White, Irish, and undocumented in America
By Donie O'Sullivan
Updated 2:01 PM ET, Thu March 16, 2017
The name of the undocumented person featured in this report has been changed to protect her identity.
New York (CNN)They're spared the glances. The "go back to your country" slurs facing so many undocumented migrants in the US. But they live in fear. They don't call the police when there's a break in. They think twice before they bring a sick child to the emergency room. Only, they're white - and they're Irish.
An estimated 50,000 undocumented Irish immigrants live in the United States -- they make up a small percentage of the more than 11 million undocumented immigrants living there, the majority of whom were born in Mexico.
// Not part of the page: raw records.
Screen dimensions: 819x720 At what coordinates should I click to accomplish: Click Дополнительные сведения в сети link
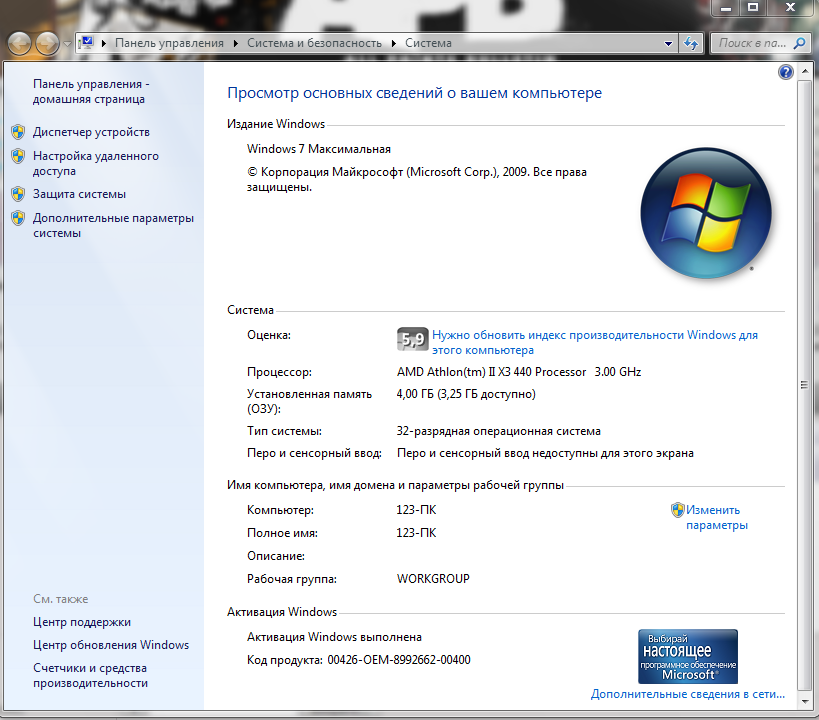coord(687,694)
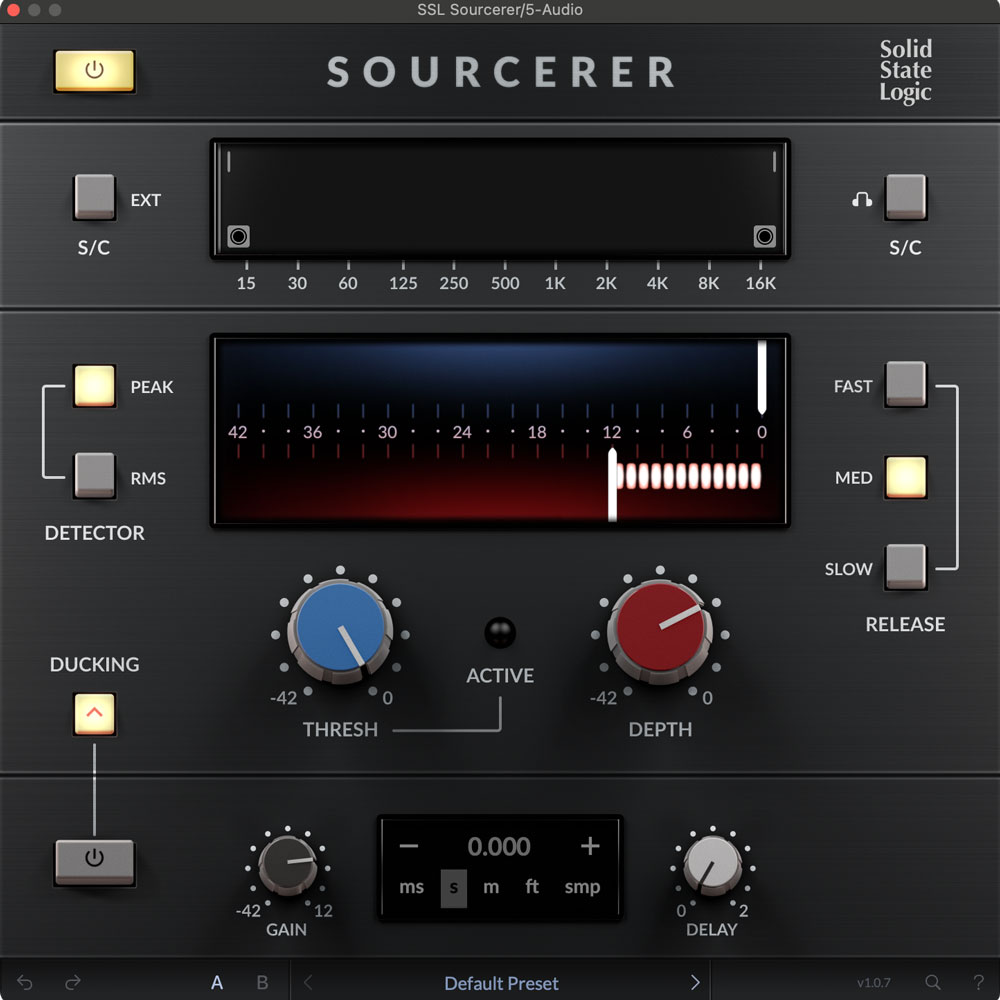Go to the next preset with the right arrow
The image size is (1000, 1000).
pyautogui.click(x=693, y=982)
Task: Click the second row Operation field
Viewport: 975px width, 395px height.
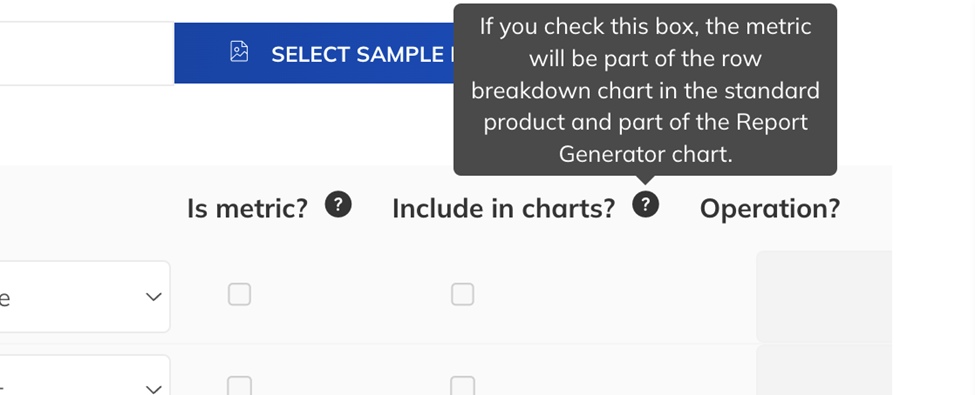Action: point(824,370)
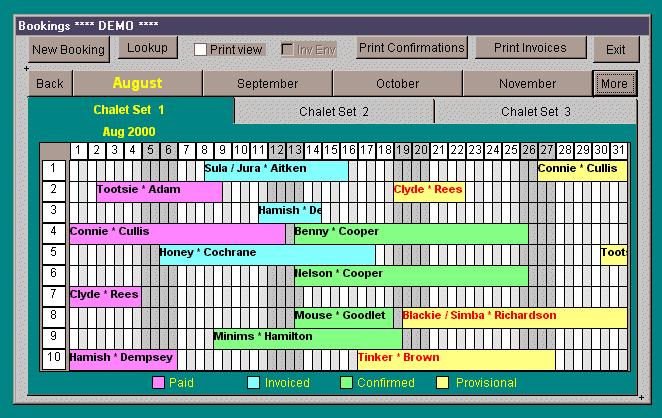
Task: Open the November month tab
Action: coord(527,84)
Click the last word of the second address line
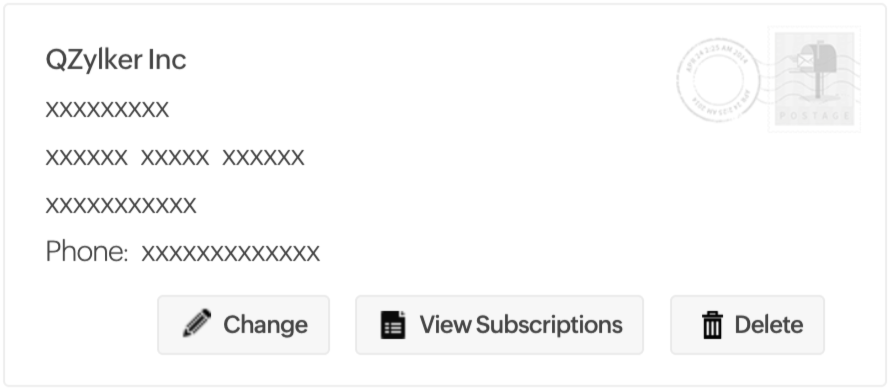The height and width of the screenshot is (389, 890). 263,157
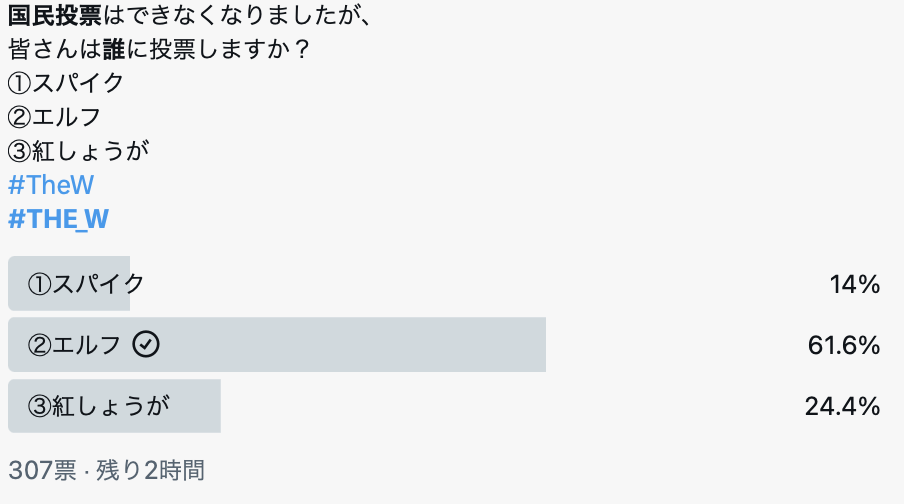Click the 24.4% result percentage
Viewport: 904px width, 504px height.
(x=842, y=406)
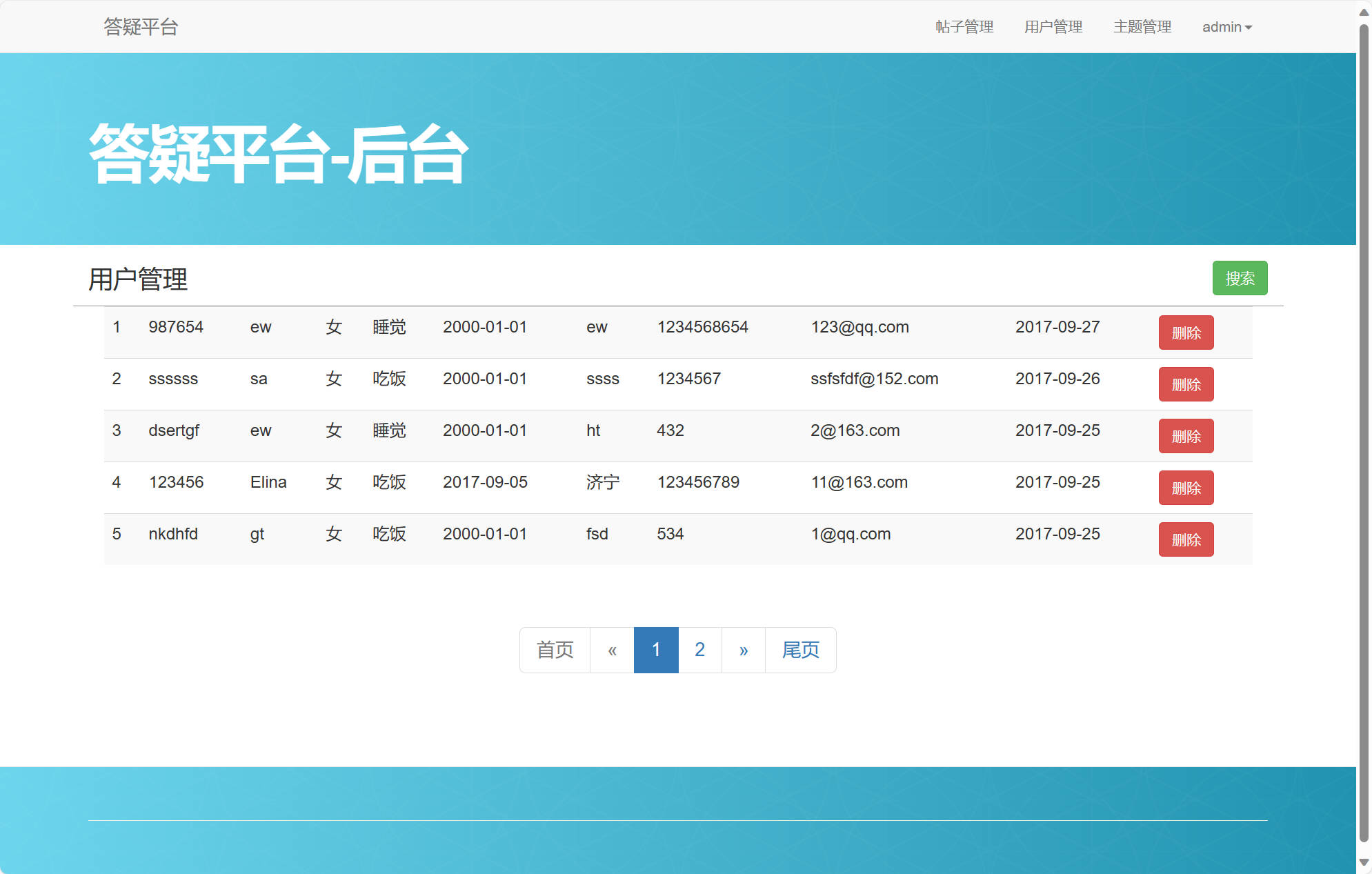Jump to 尾页 last page
The width and height of the screenshot is (1372, 874).
(800, 649)
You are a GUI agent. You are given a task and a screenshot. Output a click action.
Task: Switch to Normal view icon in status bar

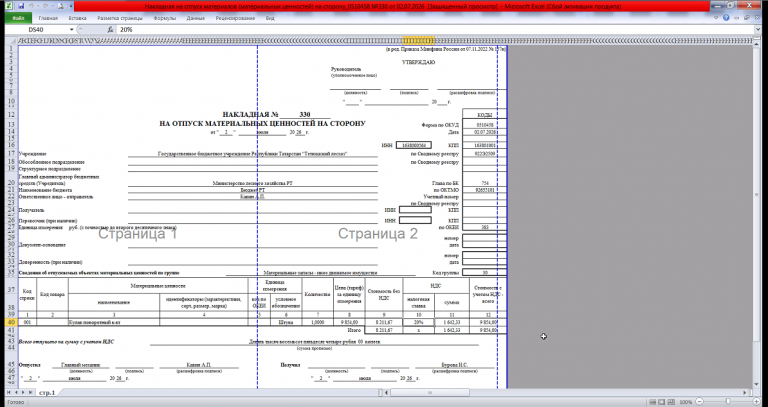click(652, 402)
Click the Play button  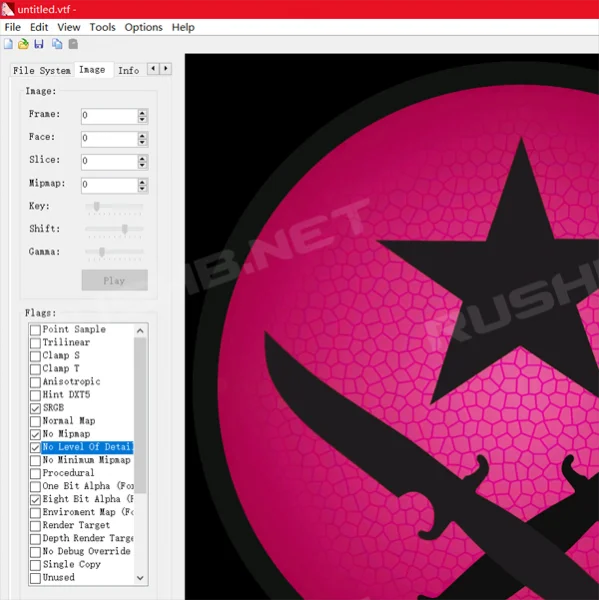[114, 280]
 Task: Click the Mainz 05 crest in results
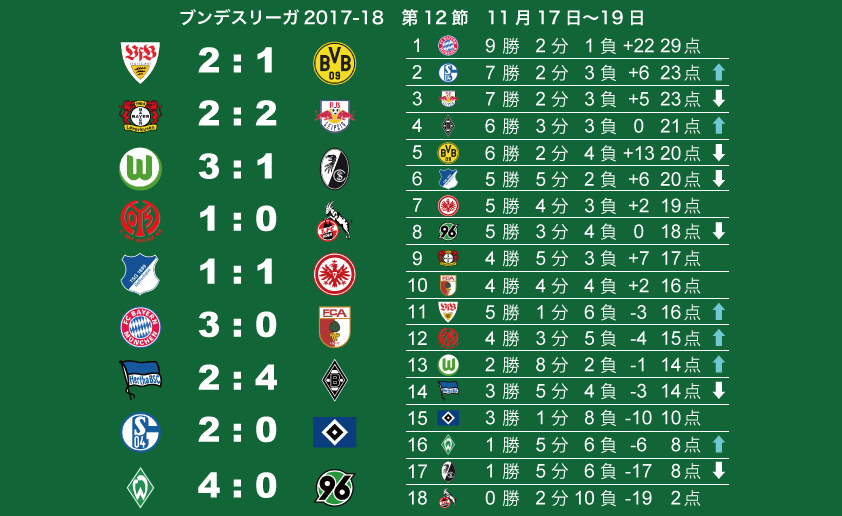[140, 221]
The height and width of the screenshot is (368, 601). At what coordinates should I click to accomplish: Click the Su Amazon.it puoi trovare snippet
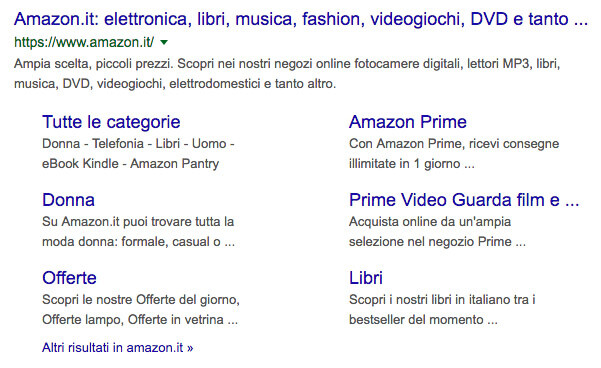[x=138, y=232]
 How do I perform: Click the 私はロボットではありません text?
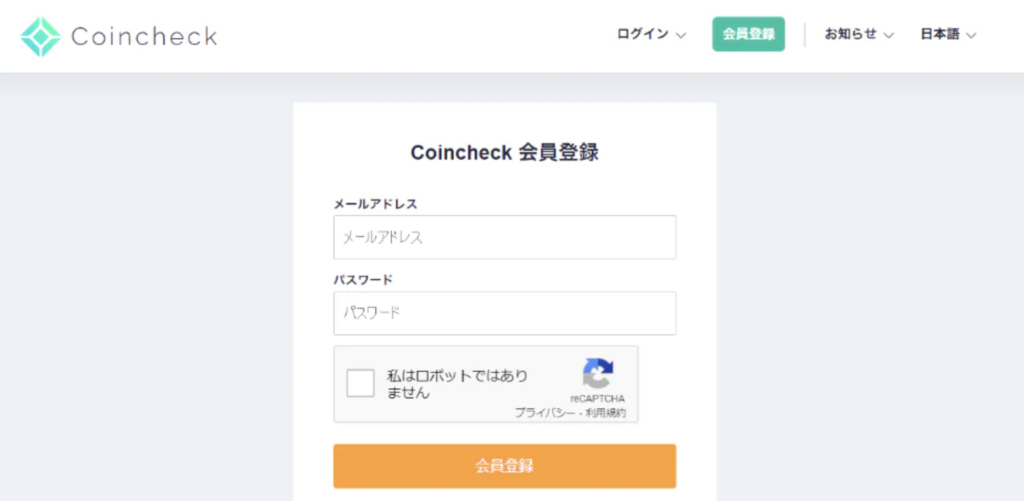click(x=457, y=384)

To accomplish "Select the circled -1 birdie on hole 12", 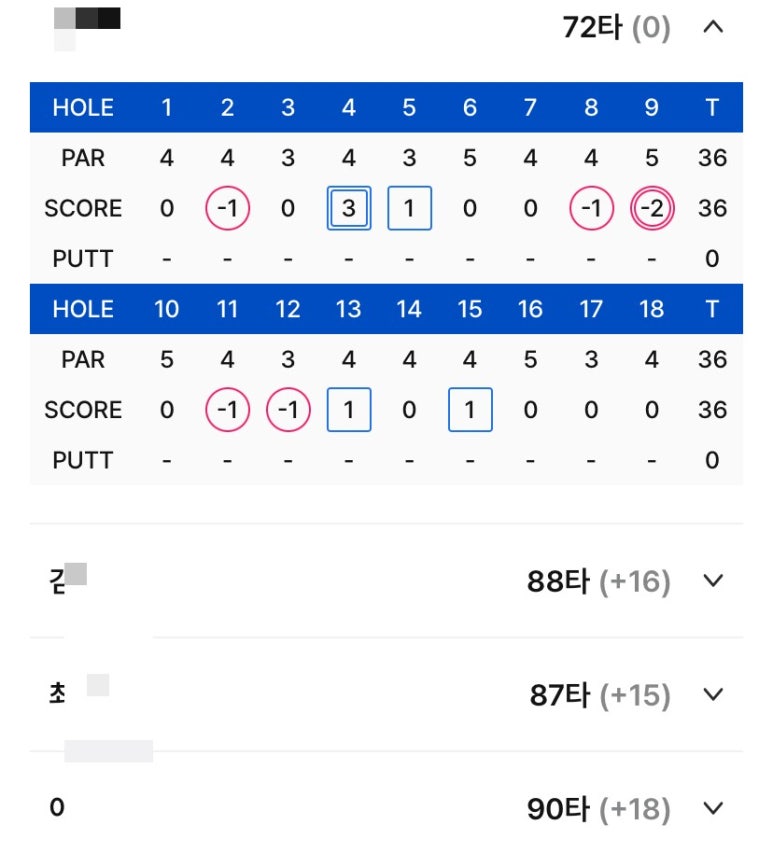I will 288,410.
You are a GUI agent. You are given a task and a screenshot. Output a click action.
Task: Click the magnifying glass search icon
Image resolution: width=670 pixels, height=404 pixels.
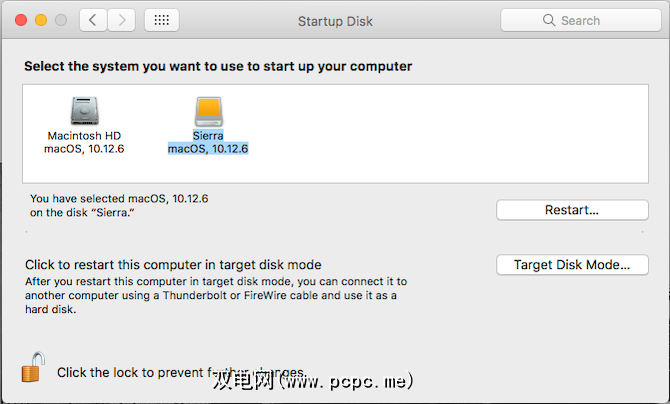pyautogui.click(x=549, y=20)
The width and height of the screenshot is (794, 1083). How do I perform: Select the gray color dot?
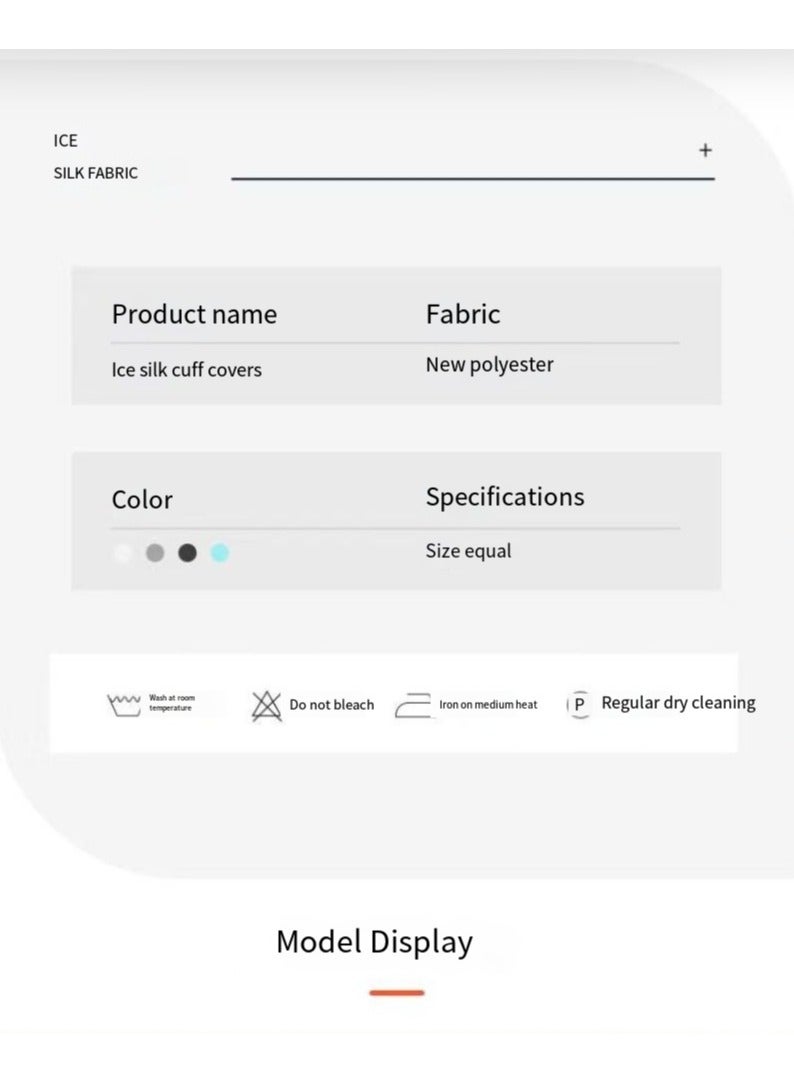[x=155, y=553]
"It is easier being illegal here when you're white," Shauna, an undocumented Irish immigrant, tells CNN. "It's not easy, of course, you have that paranoia but there isn't the racial element. It's a bit easier to stay under the radar."
But there's a growing sense of fear in the community since the election of President Donald Trump.
"I've never seen fear like this here," Oliver Charles says standing in front of his butcher shop on McClean Avenue, in the predominantly Irish neighborhood of Woodlawn in the Bronx, New York.
"The fear is always there but now everybody is talking about it and everybody is worried."
A sign in Charles' store window reminds passersby to put in their corned beef order ahead of St. Patrick's Day -- a dish traditionally enjoyed on Ireland's national holiday on March 17.
Charles, who came to the US more than 40 years ago and is now a US citizen, doesn't ask his customers' immigration status, but he suspects that many are undocumented.
"That could affect my business," he says of Trump's proposal to deport America's undocumented immigrants.